Forensic Scientists - Under Prosecution's Thumb? (p. 1) - Sparrow Law Firm

Timing is everything. The Raleigh newspaper that brought the problems at the North Carolina State Bureau of Investigation crime lab to light recently criticized state officials for not promptly turning over documents requested under the public records law. One of the principal complaints about the SBI had been its close ties to law enforcement. The slow response of the attorney general’s office seemed to add fuel to that fire.

A little more than a week earlier, a newspaper 1,200 miles away printed a story about that state’s medical examiners and prosecutors’ objections to the state-employed pathologists testifying for the defense. Dismissed as chance?

As the Raleigh series of articles pointed out, the National Academy of Sciences found it troubling that many forensic scientists in the United States were operating under the supervision of or in partnership with law enforcement agencies. The academy’s report to Congress last year included recommendations that the government appropriate funds to sever the ties between public forensic labs and law enforcement.

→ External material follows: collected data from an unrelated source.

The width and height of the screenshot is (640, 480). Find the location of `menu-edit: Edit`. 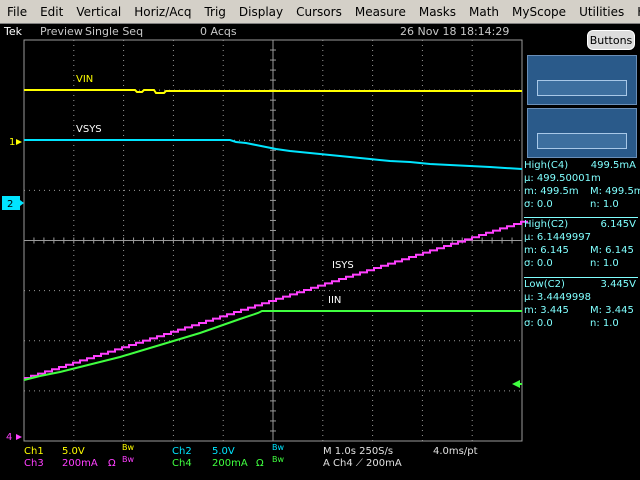

menu-edit: Edit is located at coordinates (51, 12).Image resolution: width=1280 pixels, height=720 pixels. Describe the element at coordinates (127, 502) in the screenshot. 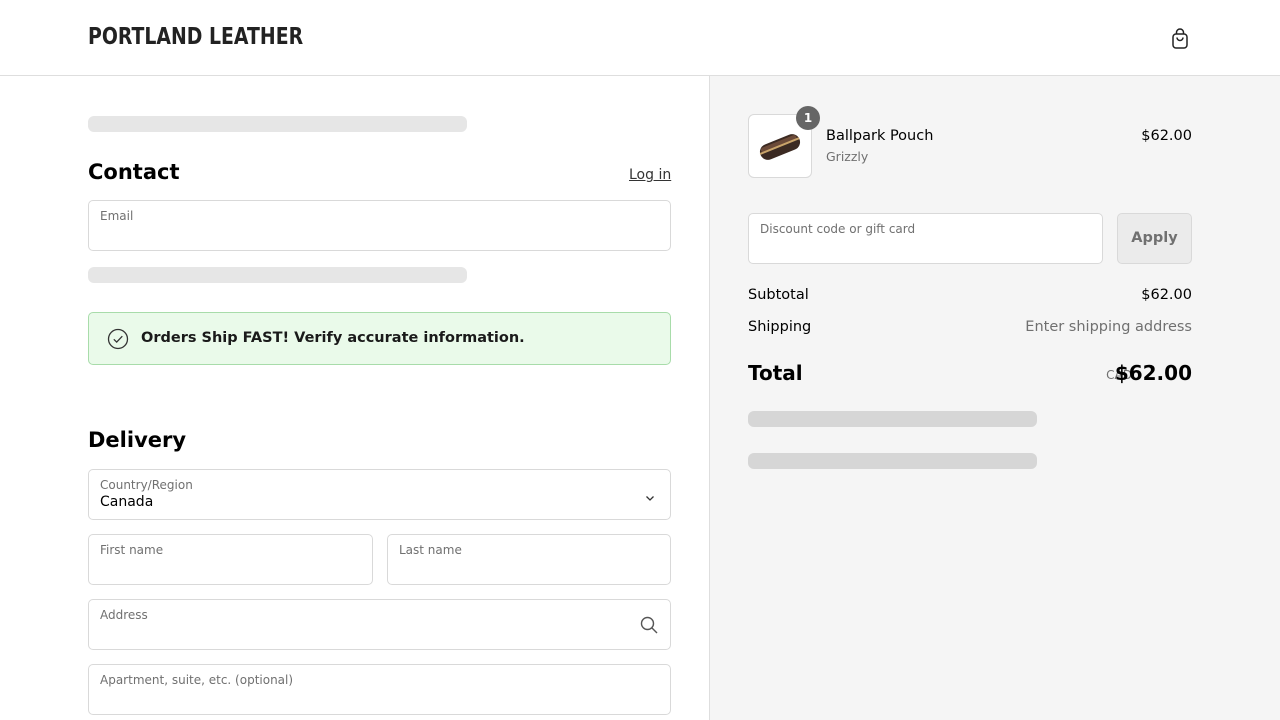

I see `country-value: Canada` at that location.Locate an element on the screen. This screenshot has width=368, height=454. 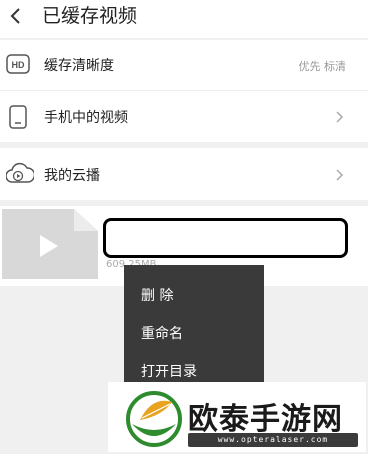
watermark-text: 欧泰手游网 is located at coordinates (266, 420).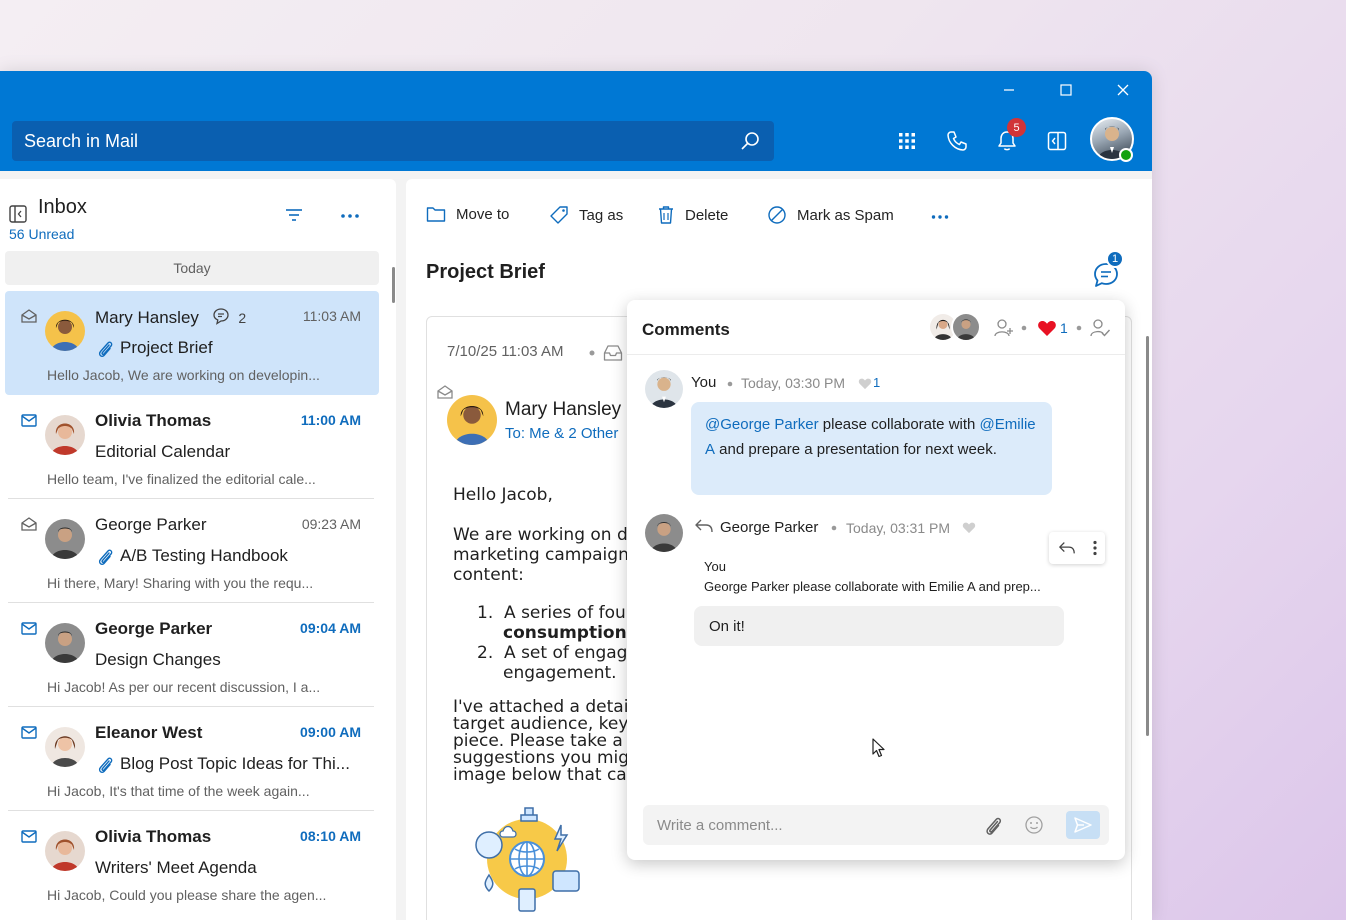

The academy also recommended that state and local death investigation systems be replaced with regional medical examiner offices. The existing “hodgepodge” of state and local systems makes standardization a nightmare prospect.

The regional medical examiner model would have saved more than one of Minnesota’s medical examiners some anxiety. An assistant medical examiner, whose jurisdiction covers eight counties, claims that she was threatened after she testified for the defendant in a particularly gruesome murder case. She said prosecutors threatened to keep her from teaching at the state crime lab — she’d taught there for eight years — and told her they would file a complaint about her with the state disciplinary agency.